**Your instructions:** In the entries below, find every line with "computer" and copy it.

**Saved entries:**
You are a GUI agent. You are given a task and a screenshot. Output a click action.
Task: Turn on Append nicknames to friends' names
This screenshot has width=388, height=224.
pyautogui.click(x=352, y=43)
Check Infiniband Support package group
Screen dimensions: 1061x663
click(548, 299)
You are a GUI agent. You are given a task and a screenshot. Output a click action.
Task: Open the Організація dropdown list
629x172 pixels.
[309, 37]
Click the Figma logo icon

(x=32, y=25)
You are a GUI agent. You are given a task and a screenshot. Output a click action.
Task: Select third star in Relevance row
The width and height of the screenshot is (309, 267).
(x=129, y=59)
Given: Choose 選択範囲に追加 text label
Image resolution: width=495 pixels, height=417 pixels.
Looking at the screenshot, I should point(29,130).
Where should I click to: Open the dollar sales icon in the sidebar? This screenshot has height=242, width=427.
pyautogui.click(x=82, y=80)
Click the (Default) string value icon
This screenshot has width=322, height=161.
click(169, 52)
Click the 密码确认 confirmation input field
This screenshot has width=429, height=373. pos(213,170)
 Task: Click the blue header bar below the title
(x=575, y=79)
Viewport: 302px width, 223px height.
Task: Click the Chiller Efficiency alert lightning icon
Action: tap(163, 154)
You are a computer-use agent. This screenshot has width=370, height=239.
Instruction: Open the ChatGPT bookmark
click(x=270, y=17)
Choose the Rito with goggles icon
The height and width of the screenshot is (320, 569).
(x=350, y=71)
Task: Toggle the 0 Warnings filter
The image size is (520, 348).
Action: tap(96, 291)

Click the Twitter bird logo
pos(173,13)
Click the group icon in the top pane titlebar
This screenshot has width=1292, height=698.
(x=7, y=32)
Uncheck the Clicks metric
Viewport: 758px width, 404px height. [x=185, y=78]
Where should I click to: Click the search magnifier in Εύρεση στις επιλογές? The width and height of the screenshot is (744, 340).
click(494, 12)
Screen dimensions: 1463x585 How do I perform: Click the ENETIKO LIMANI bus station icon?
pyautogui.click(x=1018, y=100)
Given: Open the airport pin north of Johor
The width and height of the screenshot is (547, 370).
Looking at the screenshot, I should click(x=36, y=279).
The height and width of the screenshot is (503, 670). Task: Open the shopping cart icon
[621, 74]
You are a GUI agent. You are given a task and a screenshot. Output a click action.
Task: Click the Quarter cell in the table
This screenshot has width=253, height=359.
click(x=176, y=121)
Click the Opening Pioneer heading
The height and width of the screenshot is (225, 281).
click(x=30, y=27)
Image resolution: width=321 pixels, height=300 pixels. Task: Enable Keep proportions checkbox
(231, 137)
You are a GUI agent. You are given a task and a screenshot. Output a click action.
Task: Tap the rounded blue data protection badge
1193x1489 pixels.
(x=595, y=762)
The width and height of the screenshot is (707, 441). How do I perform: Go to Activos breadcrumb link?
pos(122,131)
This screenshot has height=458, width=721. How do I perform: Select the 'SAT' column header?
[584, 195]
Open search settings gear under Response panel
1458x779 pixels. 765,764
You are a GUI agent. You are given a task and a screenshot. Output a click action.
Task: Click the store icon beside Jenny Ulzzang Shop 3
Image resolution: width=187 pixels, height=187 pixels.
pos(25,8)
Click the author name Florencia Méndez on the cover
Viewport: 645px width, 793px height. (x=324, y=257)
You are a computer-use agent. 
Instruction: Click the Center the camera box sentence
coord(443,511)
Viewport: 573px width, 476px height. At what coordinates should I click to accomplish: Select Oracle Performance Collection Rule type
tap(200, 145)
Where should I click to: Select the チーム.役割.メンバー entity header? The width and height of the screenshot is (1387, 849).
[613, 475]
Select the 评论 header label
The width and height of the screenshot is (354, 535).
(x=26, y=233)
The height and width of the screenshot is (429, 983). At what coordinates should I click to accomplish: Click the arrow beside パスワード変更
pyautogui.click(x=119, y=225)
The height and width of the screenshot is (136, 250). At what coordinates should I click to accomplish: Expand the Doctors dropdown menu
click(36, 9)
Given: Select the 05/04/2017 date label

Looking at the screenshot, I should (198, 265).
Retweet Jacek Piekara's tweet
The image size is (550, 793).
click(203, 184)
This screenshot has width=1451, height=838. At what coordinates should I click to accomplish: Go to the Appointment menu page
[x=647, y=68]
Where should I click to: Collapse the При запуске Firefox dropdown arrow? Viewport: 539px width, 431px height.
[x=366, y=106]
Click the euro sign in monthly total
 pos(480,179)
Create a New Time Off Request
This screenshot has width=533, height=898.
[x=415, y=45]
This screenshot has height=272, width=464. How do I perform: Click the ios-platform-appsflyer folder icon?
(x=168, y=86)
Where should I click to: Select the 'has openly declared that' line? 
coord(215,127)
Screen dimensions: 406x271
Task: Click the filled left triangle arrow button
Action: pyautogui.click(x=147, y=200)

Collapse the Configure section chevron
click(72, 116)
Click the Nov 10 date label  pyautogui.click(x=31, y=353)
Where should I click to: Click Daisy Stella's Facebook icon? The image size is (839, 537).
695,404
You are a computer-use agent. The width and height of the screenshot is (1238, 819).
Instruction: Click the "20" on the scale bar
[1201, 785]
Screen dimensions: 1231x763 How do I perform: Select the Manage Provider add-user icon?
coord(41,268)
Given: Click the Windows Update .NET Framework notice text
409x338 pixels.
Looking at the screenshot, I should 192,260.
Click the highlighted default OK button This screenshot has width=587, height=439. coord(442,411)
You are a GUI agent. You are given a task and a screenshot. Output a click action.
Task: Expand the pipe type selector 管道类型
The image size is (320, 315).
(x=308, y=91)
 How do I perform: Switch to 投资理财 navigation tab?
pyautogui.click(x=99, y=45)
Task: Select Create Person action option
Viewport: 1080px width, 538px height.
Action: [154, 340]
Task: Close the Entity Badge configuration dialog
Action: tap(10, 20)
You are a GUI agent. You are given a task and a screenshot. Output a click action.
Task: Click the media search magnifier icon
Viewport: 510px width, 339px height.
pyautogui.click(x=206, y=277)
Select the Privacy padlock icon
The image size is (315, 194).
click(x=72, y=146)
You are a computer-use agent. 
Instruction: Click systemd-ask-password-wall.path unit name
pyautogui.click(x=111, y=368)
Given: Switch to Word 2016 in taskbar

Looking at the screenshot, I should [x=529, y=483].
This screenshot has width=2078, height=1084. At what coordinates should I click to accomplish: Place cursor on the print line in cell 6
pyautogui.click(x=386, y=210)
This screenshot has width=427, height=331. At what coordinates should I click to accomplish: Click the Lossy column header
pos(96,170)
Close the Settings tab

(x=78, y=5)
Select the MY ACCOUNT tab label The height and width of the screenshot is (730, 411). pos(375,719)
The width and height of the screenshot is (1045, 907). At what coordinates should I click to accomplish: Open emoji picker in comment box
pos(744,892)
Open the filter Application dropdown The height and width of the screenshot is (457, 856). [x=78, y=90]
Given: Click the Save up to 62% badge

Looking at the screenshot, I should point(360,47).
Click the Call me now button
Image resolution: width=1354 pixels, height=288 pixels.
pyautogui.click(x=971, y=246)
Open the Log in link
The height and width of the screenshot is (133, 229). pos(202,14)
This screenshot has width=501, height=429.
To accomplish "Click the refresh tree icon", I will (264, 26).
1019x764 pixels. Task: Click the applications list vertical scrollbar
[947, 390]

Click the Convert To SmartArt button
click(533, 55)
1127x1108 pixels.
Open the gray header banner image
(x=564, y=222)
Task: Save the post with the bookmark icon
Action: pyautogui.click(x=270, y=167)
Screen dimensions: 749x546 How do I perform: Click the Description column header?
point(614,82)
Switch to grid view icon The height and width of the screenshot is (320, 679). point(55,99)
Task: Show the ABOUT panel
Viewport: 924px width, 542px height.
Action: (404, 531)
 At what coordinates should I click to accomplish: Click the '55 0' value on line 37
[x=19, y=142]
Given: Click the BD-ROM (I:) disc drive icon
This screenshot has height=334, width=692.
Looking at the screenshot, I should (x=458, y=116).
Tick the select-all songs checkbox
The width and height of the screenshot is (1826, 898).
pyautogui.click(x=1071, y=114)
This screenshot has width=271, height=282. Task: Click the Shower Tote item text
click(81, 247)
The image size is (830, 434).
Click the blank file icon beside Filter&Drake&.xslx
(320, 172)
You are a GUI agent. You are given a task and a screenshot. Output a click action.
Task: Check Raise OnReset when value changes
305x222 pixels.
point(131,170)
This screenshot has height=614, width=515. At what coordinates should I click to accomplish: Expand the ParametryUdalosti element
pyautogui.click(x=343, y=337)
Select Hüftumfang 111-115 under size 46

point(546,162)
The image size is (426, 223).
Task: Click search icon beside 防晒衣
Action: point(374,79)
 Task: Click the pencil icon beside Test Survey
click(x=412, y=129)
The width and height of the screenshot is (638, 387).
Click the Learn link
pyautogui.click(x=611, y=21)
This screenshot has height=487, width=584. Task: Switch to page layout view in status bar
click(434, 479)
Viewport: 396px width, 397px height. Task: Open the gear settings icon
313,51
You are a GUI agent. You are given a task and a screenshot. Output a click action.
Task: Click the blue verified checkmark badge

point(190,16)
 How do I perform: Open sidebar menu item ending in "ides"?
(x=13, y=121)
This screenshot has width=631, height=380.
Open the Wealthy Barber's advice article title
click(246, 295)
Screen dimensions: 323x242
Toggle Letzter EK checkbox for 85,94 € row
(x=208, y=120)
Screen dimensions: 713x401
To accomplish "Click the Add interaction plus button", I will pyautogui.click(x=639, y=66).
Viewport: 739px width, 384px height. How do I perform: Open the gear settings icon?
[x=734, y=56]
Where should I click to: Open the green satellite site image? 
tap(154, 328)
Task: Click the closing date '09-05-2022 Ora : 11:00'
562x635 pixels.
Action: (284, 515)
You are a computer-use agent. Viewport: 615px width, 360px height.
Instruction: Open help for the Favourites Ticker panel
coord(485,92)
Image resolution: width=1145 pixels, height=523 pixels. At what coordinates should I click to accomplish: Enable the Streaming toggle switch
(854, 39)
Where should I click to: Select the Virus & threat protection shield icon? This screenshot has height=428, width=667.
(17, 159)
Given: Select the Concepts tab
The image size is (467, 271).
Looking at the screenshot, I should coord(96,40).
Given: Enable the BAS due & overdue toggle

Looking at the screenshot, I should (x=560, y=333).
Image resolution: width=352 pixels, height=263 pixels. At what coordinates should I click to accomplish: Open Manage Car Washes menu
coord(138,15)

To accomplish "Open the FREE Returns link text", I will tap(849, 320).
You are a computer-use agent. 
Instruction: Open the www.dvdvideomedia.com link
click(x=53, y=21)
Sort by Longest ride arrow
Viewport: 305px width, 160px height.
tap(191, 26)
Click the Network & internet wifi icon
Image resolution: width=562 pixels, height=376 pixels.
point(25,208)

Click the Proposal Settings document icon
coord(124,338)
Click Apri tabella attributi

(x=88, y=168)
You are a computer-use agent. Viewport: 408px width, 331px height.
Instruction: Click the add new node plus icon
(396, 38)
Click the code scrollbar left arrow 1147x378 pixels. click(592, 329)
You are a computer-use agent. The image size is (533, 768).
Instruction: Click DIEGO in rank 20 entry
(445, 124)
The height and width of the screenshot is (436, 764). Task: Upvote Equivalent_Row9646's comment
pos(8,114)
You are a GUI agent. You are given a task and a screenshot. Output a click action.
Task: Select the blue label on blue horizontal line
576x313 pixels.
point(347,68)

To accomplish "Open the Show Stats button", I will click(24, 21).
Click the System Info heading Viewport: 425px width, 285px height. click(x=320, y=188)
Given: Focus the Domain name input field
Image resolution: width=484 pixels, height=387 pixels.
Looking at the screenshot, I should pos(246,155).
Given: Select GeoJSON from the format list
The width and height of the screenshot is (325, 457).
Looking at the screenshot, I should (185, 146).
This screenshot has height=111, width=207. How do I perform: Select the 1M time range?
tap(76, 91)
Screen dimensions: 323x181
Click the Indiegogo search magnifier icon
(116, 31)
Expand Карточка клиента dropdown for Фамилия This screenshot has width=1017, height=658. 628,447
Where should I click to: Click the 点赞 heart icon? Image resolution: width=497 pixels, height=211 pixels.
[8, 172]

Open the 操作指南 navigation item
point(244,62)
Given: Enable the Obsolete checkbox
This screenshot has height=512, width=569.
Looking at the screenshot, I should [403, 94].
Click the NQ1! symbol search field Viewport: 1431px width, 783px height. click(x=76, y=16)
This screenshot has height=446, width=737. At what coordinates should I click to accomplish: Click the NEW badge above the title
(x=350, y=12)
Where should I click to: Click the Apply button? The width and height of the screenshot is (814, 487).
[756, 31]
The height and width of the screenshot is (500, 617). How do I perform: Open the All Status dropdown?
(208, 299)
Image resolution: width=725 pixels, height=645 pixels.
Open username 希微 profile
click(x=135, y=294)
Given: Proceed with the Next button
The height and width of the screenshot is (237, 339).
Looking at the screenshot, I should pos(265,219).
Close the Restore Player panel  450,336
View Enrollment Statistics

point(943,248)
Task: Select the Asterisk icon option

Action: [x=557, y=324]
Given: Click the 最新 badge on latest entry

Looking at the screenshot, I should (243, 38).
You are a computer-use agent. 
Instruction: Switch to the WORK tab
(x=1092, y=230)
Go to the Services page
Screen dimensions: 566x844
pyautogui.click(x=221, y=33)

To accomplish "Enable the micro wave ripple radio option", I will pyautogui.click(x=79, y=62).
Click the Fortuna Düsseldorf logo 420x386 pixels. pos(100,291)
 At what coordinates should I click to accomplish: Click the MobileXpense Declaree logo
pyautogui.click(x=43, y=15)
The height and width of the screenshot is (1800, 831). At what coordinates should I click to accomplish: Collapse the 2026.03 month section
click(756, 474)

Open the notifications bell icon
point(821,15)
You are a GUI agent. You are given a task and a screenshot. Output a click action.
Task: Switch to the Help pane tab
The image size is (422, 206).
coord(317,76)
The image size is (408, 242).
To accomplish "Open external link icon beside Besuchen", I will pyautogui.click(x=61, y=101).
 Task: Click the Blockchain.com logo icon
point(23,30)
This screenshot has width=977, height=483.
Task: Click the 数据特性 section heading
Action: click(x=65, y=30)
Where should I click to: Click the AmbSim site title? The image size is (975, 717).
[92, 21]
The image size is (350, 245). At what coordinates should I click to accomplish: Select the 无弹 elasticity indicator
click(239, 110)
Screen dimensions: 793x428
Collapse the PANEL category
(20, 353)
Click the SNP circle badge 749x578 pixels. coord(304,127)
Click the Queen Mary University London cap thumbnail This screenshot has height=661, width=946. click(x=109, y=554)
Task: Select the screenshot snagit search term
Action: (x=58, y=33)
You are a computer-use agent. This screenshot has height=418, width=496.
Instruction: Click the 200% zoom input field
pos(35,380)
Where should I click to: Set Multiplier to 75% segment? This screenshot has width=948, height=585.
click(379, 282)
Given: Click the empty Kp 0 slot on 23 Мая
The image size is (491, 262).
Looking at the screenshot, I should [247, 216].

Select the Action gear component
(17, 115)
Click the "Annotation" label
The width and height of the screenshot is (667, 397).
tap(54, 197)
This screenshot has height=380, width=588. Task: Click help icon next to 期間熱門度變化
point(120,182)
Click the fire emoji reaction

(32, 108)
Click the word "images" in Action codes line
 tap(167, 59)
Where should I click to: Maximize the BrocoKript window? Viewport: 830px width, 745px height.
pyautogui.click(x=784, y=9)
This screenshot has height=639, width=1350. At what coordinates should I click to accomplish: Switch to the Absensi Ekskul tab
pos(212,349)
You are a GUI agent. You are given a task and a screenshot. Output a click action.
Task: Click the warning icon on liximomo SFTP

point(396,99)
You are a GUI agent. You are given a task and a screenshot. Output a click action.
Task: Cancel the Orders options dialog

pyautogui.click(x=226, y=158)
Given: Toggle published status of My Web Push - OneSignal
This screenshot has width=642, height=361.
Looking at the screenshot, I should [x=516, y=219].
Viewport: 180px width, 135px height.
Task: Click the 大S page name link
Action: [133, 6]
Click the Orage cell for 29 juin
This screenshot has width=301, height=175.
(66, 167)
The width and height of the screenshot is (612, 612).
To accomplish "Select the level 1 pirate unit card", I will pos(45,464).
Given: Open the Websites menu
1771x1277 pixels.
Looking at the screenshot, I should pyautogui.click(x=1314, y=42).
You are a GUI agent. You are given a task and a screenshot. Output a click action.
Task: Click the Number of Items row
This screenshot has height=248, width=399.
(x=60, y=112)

**Response:**
You are a computer-use agent. This screenshot has width=370, height=239.
You are a computer-use agent. 
You are a computer-use agent. The width and height of the screenshot is (1238, 819).
You are a computer-use agent. 
You are a computer-use agent. Viewport: 615px width, 360px height.
You are a computer-use agent. 
You are a computer-use agent. Viewport: 408px width, 331px height.
You are a computer-use agent. The image size is (533, 768).
You are a computer-use agent. 
You are a computer-use agent. This screenshot has height=418, width=496.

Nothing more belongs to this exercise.